Tamang Suzanne, Humbert-Droz Marie, Gianfrancesco Milena, Izadi Zara, Schmajuk Gabriela, Yazdany Jinoos
Division of Immunology and Rheumatology, Stanford University School of Medicine, Stanford, CA, United States.
Department of Veterans Affairs, Office of Mental Health and Suicide Prevention, Program Evaluation Resource Center, Palo Alto, CA, United States.
JMIR Med Inform. 2023 Jan 3;11:e37805. doi: 10.2196/37805.
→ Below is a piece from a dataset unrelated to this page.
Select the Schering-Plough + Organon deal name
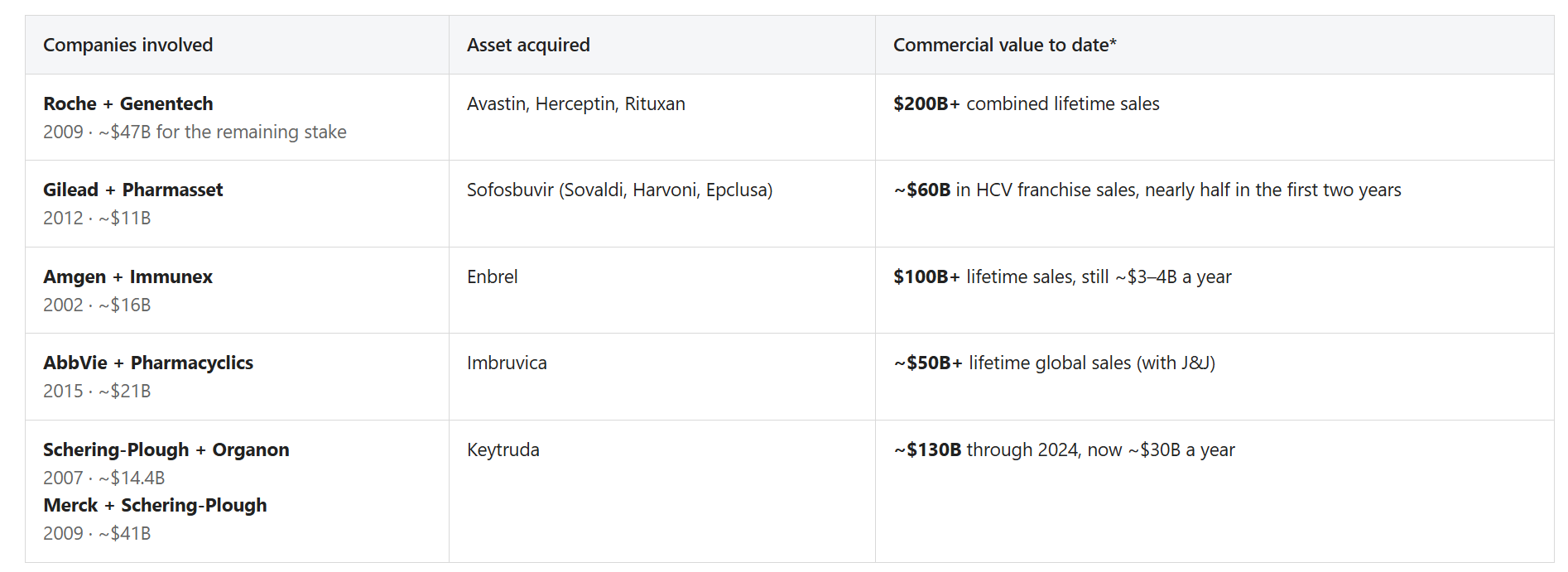 (x=166, y=449)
Experts have noted a concerning gap between clinical natural language processing (NLP) research and real-world applications, such as clinical decision support. To help address this gap, in this viewpoint, we enumerate a set of practical considerations for developing an NLP system to support real-world clinical needs and improve health outcomes. They include determining (1) the readiness of the data and compute resources for NLP, (2) the organizational incentives to use and maintain the NLP systems, and (3) the feasibility of implementation and continued monitoring. These considerations are intended to benefit the design of future clinical NLP projects and can be applied across a variety of settings, including large health systems or smaller clinical practices that have adopted electronic medical records in the United States and globally.
专家们已经注意到临床自然语言处理(NLP)研究与实际应用(如临床决策支持)之间存在令人担忧的差距。为了帮助弥合这一差距,在本观点文章中,我们列举了一系列实际考量因素,用于开发支持实际临床需求并改善健康结果的NLP系统。这些因素包括确定:(1)用于NLP的数据和计算资源的准备情况;(2)使用和维护NLP系统的组织激励措施;(3)实施和持续监测的可行性。这些考量旨在有益于未来临床NLP项目的设计,并可应用于各种环境,包括美国及全球范围内采用电子病历的大型医疗系统或小型临床实践机构。